**Short exercise**
Please format the text lines of all the items as a JSON list of strings, with one string per line and blank lines skipped. Leave the pictures out of the list.

== Extracted records

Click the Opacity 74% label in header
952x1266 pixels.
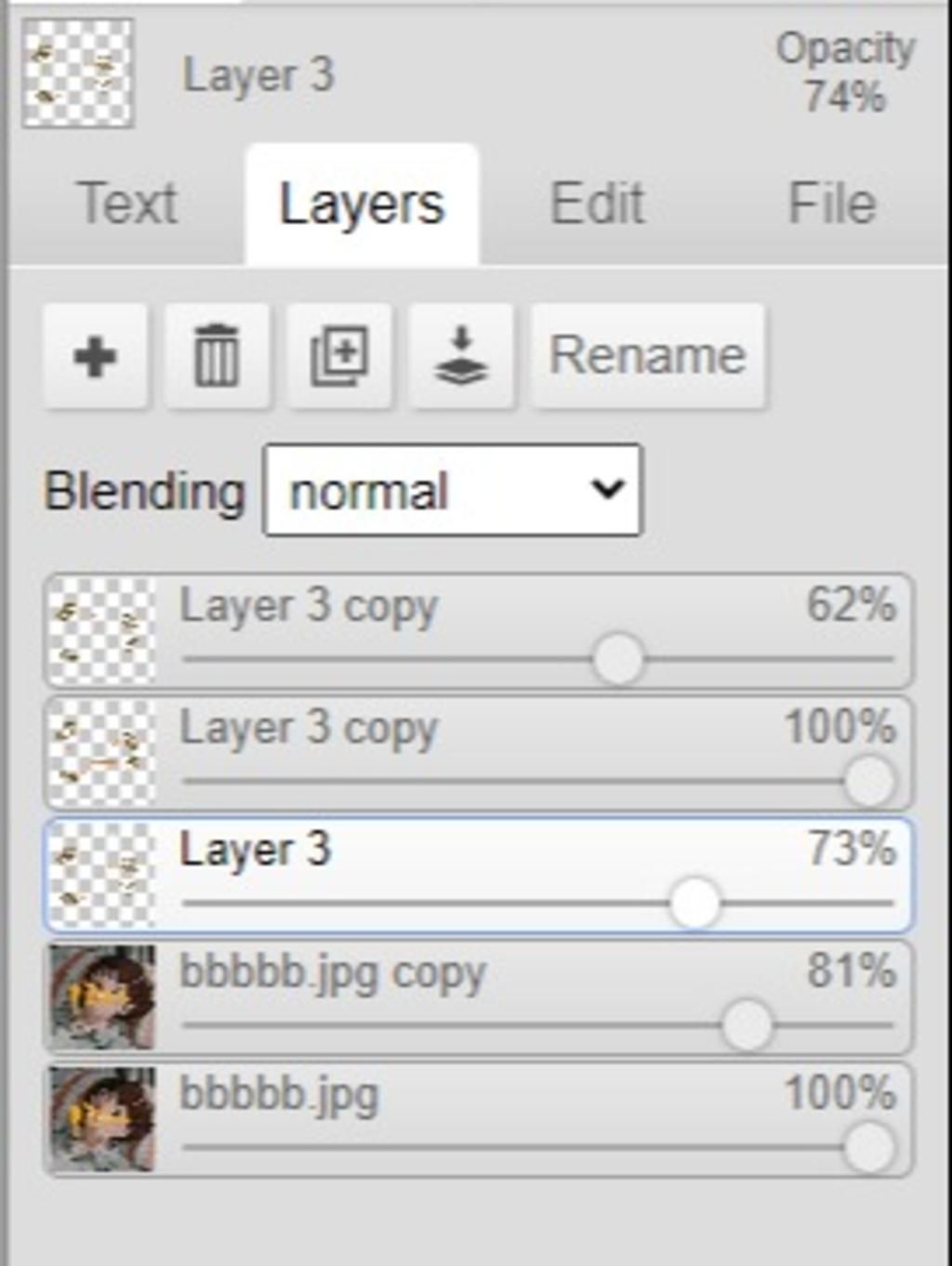845,72
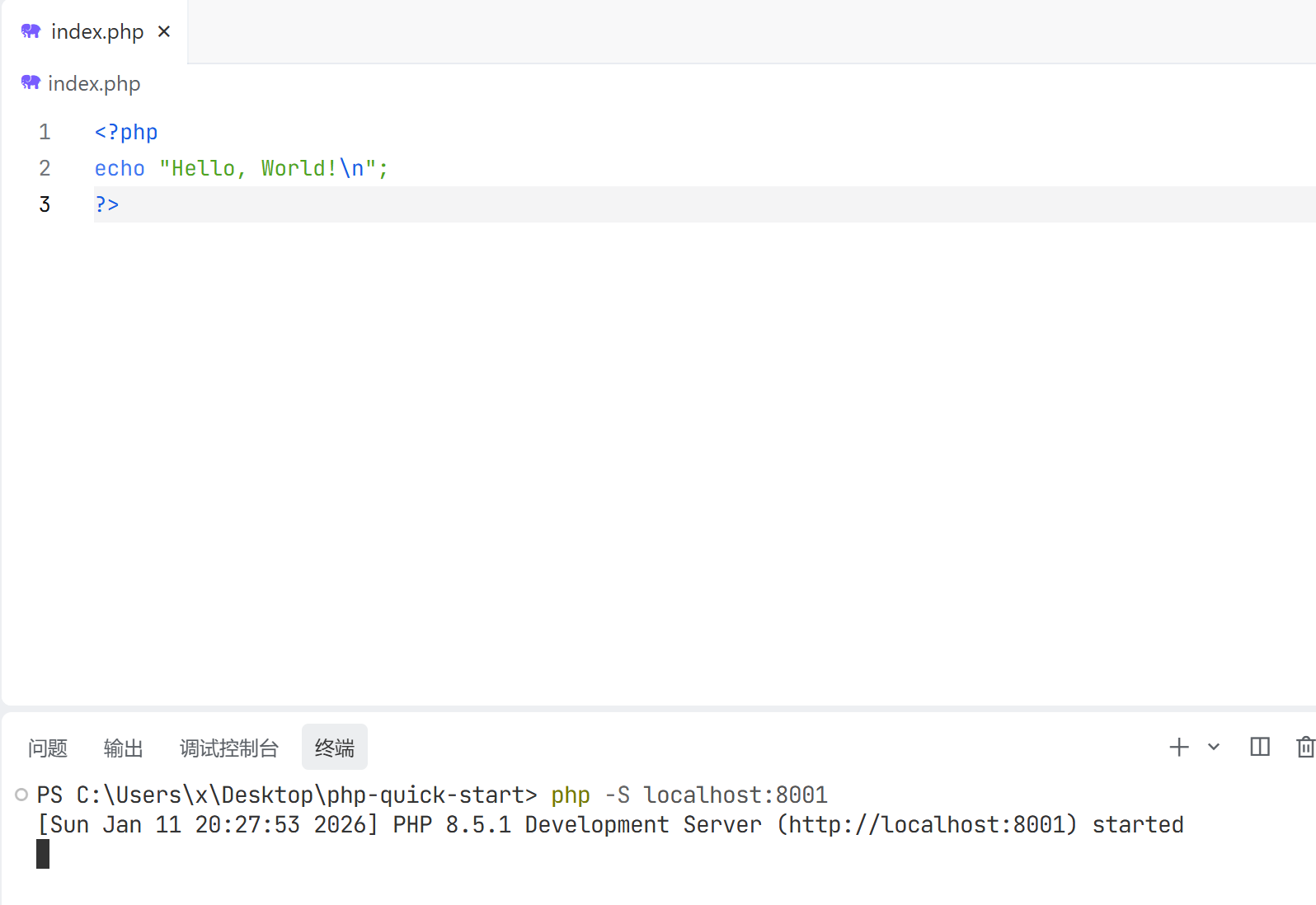
Task: Click the command decoration circle beside PS prompt
Action: point(21,795)
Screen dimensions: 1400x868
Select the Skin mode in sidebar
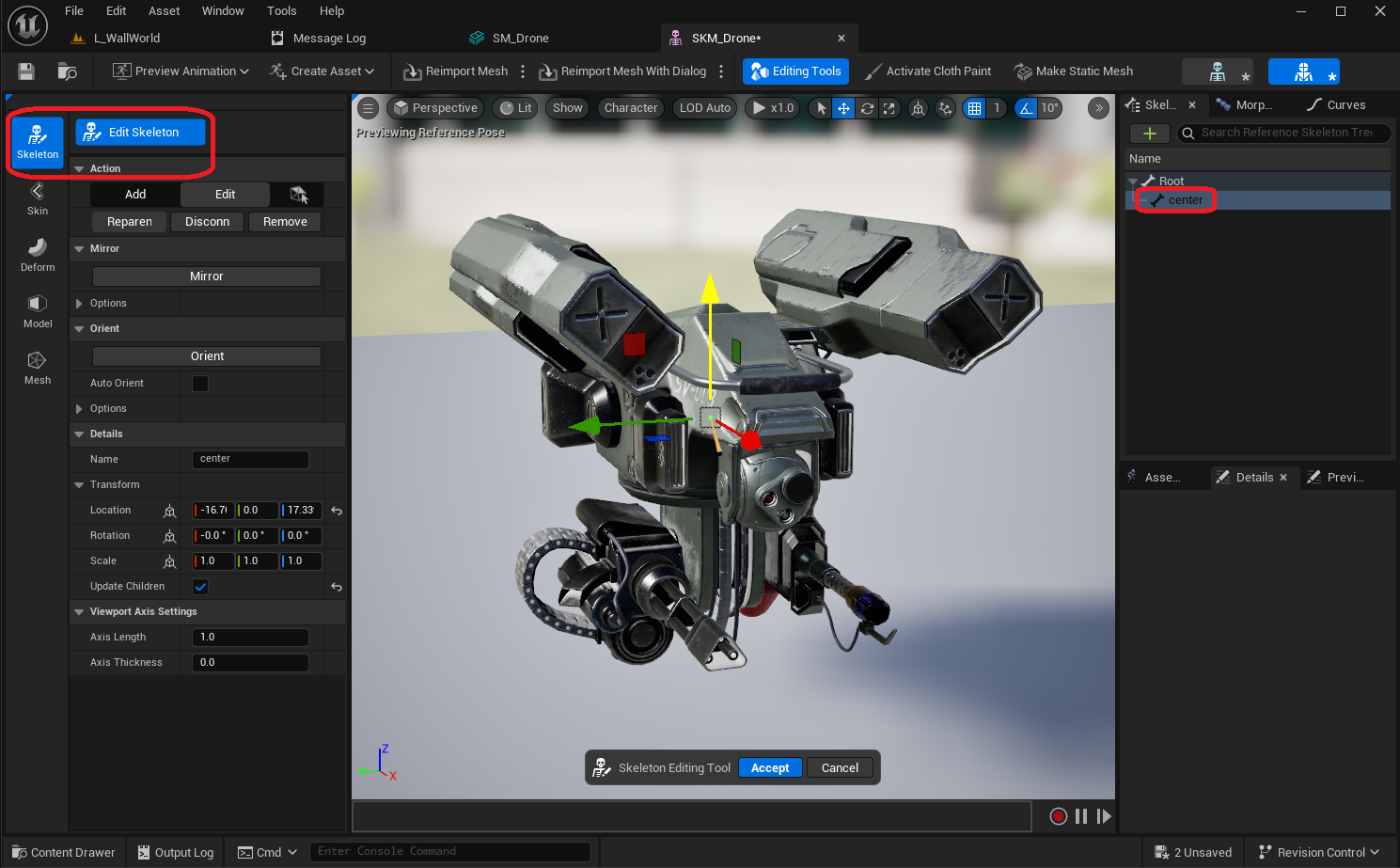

====

**Answer to this exercise**
[
  "Click the Opacity 74% label in header",
  "952x1266 pixels.",
  "845,72",
  "Task: Click the command decoration circle beside PS prompt",
  "Action: point(21,795)",
  "Screen dimensions: 1400x868",
  "Select the Skin mode in sidebar"
]